At 15, Phaneuf was the 2004 national champion and has been in comeback mode ever since a major growth spurt and injuries almost derailed her ambitions.

She admitted she considered quitting, but her "love of skating" kept her going. A sports psychologist has been helping to rebuild her confidence and deal with the stress of competition.

There will be more work to do after Phaneuf conceded she was very nervous as she took the ice on Saturday and, although she started and finished strongly, fell on a Lutz, flip and Salchow.

"It wasn't a very easy skate for me. I had to fight until the end. Skating after Joannie it was very hard to try to focus on myself. I am very happy with what I did because I fought until the end and I'm very proud of myself," she said.

At the conclusion of the post-event media conference, it was announced that Rochette and Phaneuf would be Canada's two women's representatives at the World Championships in Los Angeles. With Lacoste, they will also compete at the ISU Four Continents in Vancouver in two weeks.

Like Rochette, world bronze pairs medalists Dube and Davison had to stage a come-from-behind win and they did it in fine style with an exquisitely dramatic long program set to Carmen.

Coming into the final, first round leaders Meagan Duhamel and Craig Buntin had a cushion of 3.5 points, but Dube and Davison closed that gap -- and then some -- to regain the Canadian title they first won in 2007.

With 126.21 points for their finale, Dube and Davison earned 188.43 in all, while Duhamel and Buntin scored 116.76 for their Tosca program for a total of 182.50.

Mylène Brodeur and John Mattatall finished third, but with a total score of 159.85 were well back of the frontrunners.

"Yesterday wasn't quite as good as we wanted it to be, but we came back today with something really strong and I think it's going to put us on the right track for Four Continents and worlds," Dube said.

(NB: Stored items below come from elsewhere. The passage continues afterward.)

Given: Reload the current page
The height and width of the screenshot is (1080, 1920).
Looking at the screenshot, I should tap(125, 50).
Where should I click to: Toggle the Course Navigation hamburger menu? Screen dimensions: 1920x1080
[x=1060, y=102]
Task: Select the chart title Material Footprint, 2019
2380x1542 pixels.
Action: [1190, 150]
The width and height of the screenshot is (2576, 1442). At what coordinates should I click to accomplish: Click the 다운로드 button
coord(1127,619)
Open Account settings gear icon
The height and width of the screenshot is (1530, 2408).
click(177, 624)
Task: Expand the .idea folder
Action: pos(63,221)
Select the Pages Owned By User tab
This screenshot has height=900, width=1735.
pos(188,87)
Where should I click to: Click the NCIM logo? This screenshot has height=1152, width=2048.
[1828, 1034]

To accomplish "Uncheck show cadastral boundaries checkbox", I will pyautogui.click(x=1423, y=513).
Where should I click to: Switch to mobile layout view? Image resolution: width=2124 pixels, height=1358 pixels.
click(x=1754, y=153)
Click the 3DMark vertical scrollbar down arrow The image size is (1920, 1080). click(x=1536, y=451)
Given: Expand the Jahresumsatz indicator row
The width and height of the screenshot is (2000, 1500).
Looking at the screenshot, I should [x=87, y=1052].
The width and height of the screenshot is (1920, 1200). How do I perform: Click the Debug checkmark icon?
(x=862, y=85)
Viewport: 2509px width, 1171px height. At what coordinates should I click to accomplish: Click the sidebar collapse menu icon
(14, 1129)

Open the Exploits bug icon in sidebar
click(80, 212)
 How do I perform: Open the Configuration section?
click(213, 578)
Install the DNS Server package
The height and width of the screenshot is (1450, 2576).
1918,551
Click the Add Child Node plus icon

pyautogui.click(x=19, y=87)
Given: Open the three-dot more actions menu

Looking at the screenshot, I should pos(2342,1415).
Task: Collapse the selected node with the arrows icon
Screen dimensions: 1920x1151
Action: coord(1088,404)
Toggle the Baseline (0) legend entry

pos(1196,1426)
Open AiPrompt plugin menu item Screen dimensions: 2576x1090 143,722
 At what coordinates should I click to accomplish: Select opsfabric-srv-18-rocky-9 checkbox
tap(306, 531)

After a jittery Grand Prix season in which they failed to qualify for the Final, Dube and Davison went back to the drawing board to revamp their training regimen and their relationship.

Davison revealed that, being perfectionists, they had been getting down on themselves when things were not working out as they wanted. The problem, which first surfaced at Skate Canada, snowballed to the point their training suffered.

"We just weren't doing the repetitions and spending the time on the ice working together. NHK was a big eye-opener for us," Davison said, referring to their two sub-par performances there. "We came back, talked a lot, and got back to work."

Duhamel and Buntin, together just 18 months, have made steady gains in their performance level since finishing sixth at the 2008 Worlds. They came here to win, they said, but took pride in the silver medal, nonetheless.

Their only serious error came when he doubled a planned triple Salchow. Like Dube and Davison, they also had synchronization issues on the side-by-side combination spin.

"To come out after the world bronze medalists -- just two-and-a-half points behind us -- get a standing ovation and having to start our program, we're going to be twice as good because of the experience we got here," Buntin suggested. "We beat our personal best by some seven points and got a world-class score in the short and, now, this we have under our belts."

Duhamel added, "It's hard to start a program hearing someone else's scores that good. They got 126 and our personal best was 109, but we had a job to do."

Canada has three spots for pairs at the upcoming World Championships. Dube and Davison and Duhamel and Buntin have now been assigned to that event, as well as to Four Continents. The third spot for both is being held open until Skate Canada can assess the readiness of 2008 pairs champions, Anabelle Langlois and Cody Hay, to compete. Langlois and Hay had to withdraw from this event when her recovery from a fibula fracture stalled.